Rank::Dungeon Master

Class:Der Erlkönig

Level:8

HP:2550/2550

MP:2240/2340

Status:

・STR 297

・VIT 388

・DEX 471

・AGI 263

・INT 590

・LUK 21

Point:10001/10022

Skill:『迷宮創作(Lv1)』『召喚魔法(Lv1)』『土魔法・ピット』『ダウジング(Lv2)』『鑑定(Lv1)』

Title:『異界の魔人』『罠師の魔王(トラッパーズ・デビル)

Privilege:レアリティ☆☆☆以上装備ガチャ(1/1)[初回monster撃退・駆除特典]

     レアリティ☆☆☆☆☆以上魔物ガチャ(1/1)[初日enemy撃退・駆除特典]

----------------------------------------------------------------------------


 ダンジョンマスター生活も一週間目を迎えた。


「……いまさらだけど、俺のステータスって一般的に見て、どうなんだろう?」

「どうとは?」

「虚弱貧弱脆弱無知無能じゃ」


 テーブルを囲んで昼食(チョコ・ジャム・クリームの菓子パン三種類)を食べながら、ふとそう疑問を口に出すと、ヤミが小首を傾げ、フィーナは当然という顔でうそぶく。
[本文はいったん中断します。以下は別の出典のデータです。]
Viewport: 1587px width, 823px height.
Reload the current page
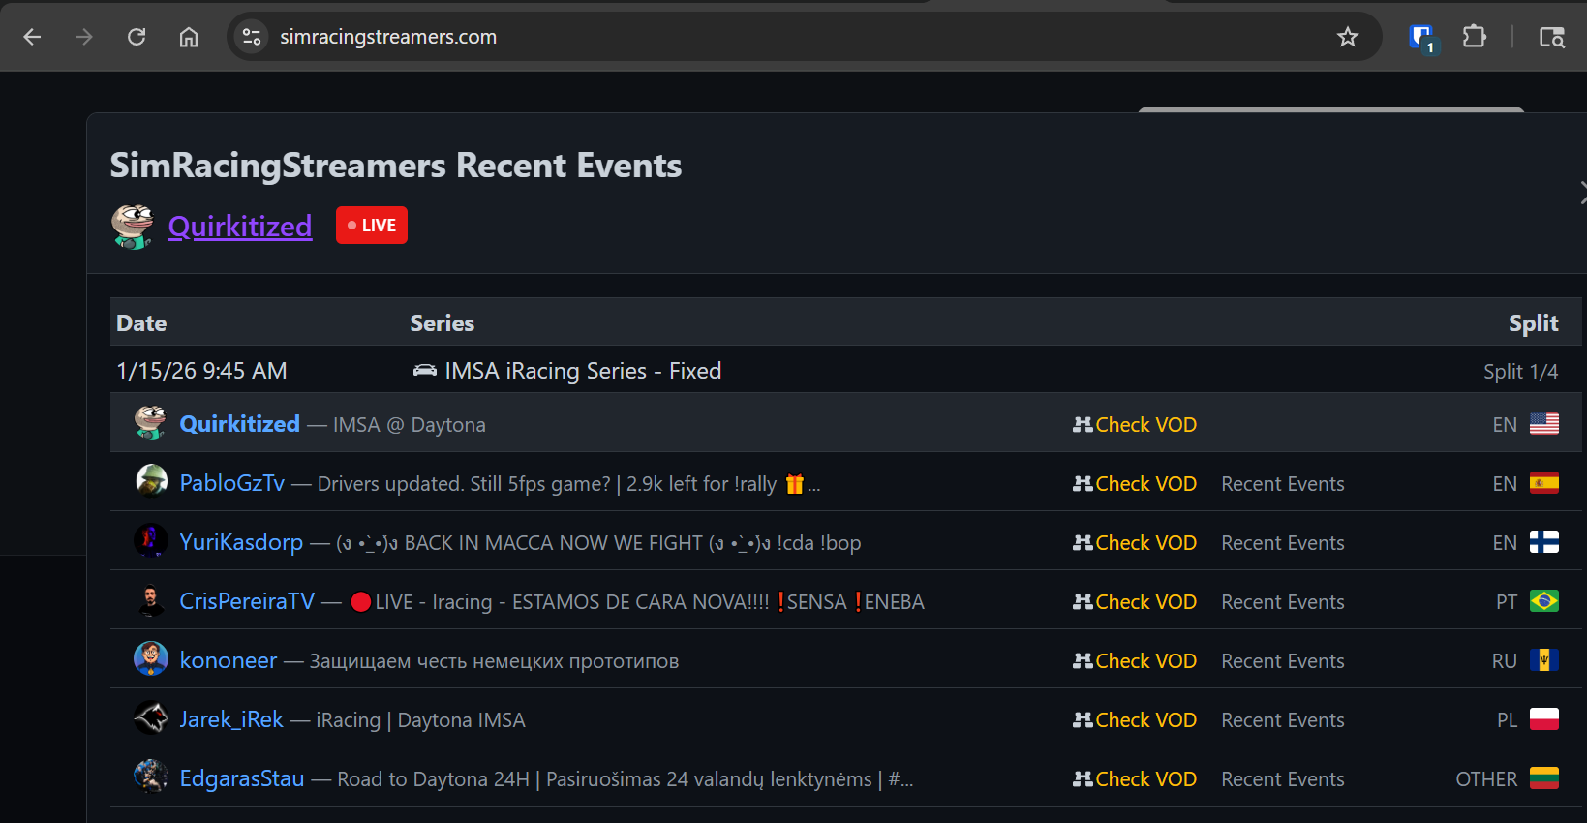point(137,37)
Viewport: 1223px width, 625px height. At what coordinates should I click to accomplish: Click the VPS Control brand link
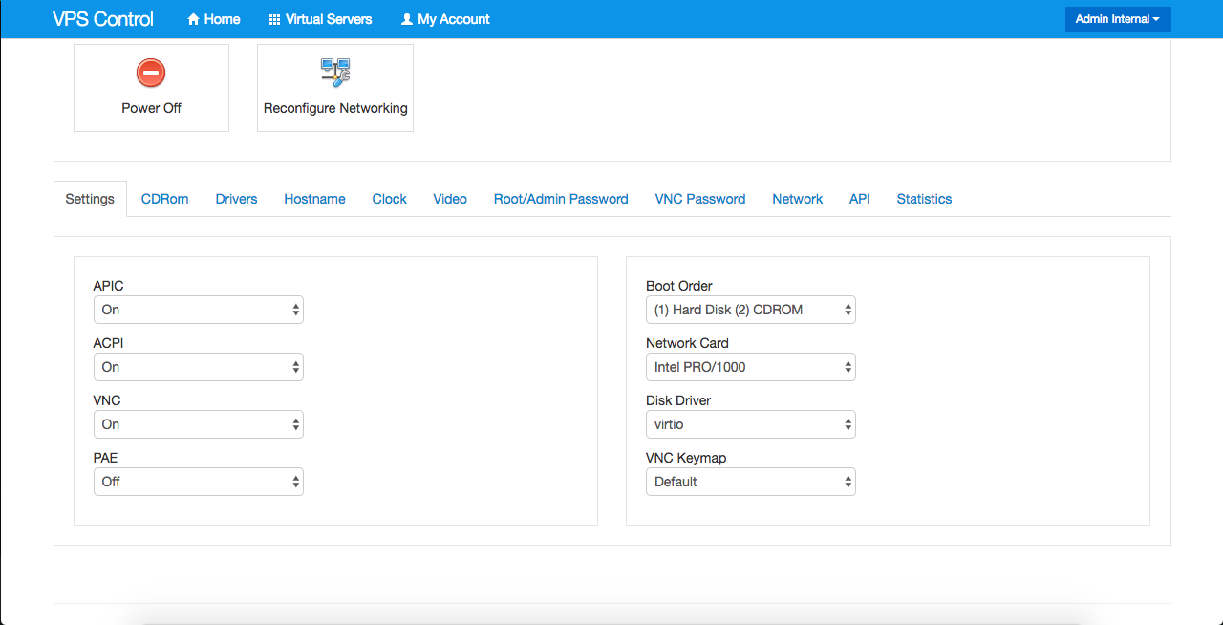tap(103, 19)
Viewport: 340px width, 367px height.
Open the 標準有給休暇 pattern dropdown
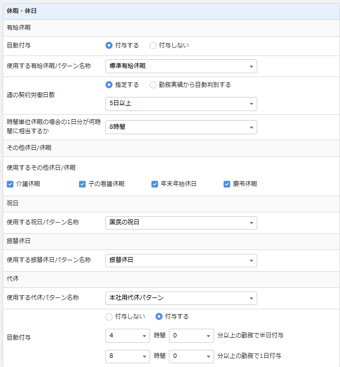(x=181, y=66)
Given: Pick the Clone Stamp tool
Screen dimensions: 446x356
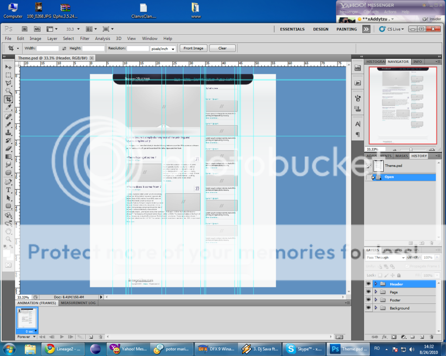Looking at the screenshot, I should pyautogui.click(x=8, y=132).
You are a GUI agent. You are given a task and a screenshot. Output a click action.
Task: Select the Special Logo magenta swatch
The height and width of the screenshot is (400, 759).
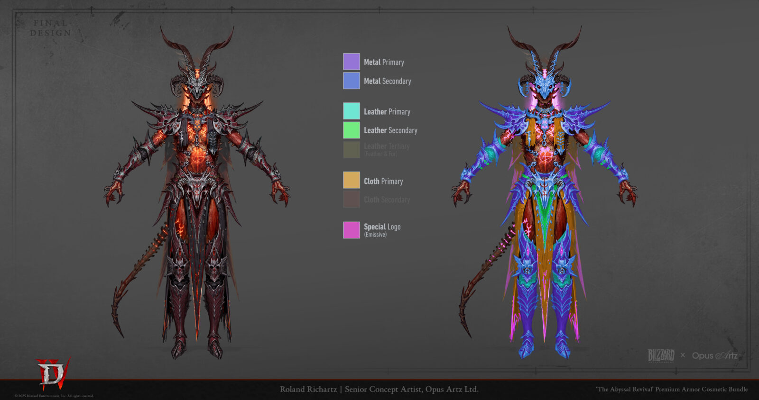[x=352, y=230]
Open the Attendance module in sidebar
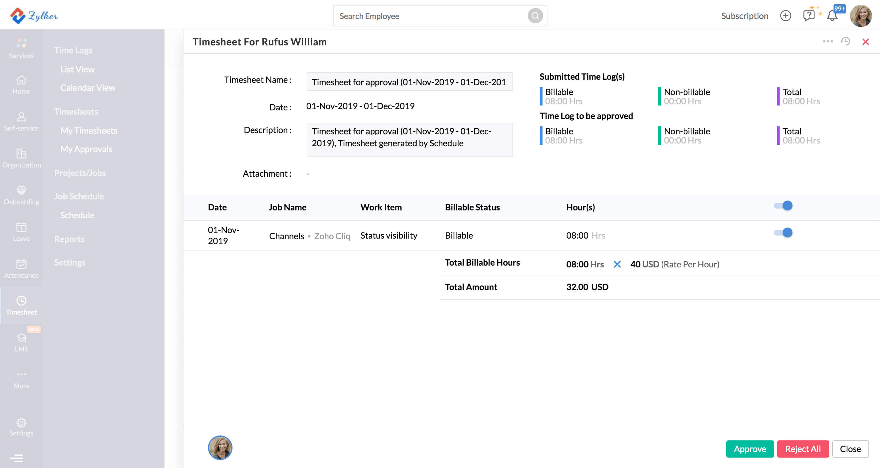Screen dimensions: 881x468 (21, 269)
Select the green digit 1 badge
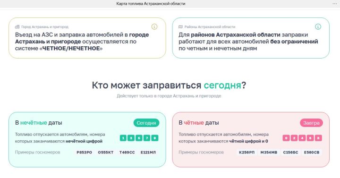340x178 pixels. point(123,138)
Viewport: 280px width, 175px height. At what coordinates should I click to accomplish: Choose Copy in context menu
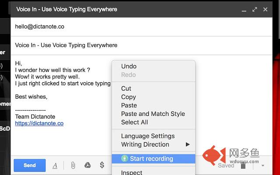point(128,97)
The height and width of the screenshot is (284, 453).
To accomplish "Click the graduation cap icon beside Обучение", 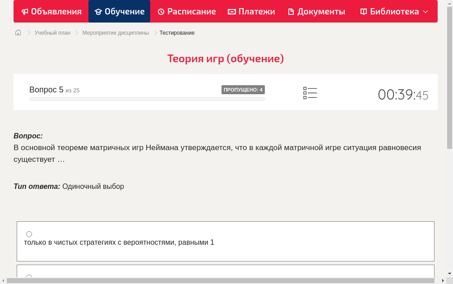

 ちなみに1,000ポイントで取得した『鑑定』でヤミを見てみると、

----------------------------------------------------------------------------

Name:『Dungeon Manual』830083版(通称:ヤミ)

Rank:-NO NAME-ダンジョン専用奥義書(grimoire)

Class:禁断の魔導書の精霊

Level:8

HP:1950/1950

MP:2340/2340

Status:

・STR 275

・VIT 367

・DEX 471

・AGI 249

・INT 590

・LUK 211

Skill:『人化』『迷宮知識(Lv2)』『異界知識(Lv2)』

Title:『異界の魔人の下僕』

---------------------------------------------------------------------------

 となっていて、なんつーか全般的な能力が、俺に準拠(依存?)しているのがわかる。

 ところがこれがフィーナになると、

----------------------------------------------------------------------------

Name:Delfina(通称:フィーナ)

Rank::-NO NAME-ダンジョン一階守護者

Class:NAIAD

Level:??

HP:????/????

MP:?????/?????

Status:

・STR ????

・VIT ?????

・DEX ?????

・AGI ????

・INT ????

・LUK 11

Skill:『精霊魔術(Lv65)』『水操作(Lv89)』『水の癒し(Lv7)』『言語理解(Lv9)』

Title:『水の乙女』『神々の寵愛を受けた者』

---------------------------------------------------------------------------

 と、レベル差が大きすぎるのか、ほとんどが文字化けして読み取れなかった。

 それでもHPとMPが四桁五桁まであるのはわかるし、ステータスも一部五桁を越えているところを見ると、残りもおそらくは四桁後半なのは想像できる。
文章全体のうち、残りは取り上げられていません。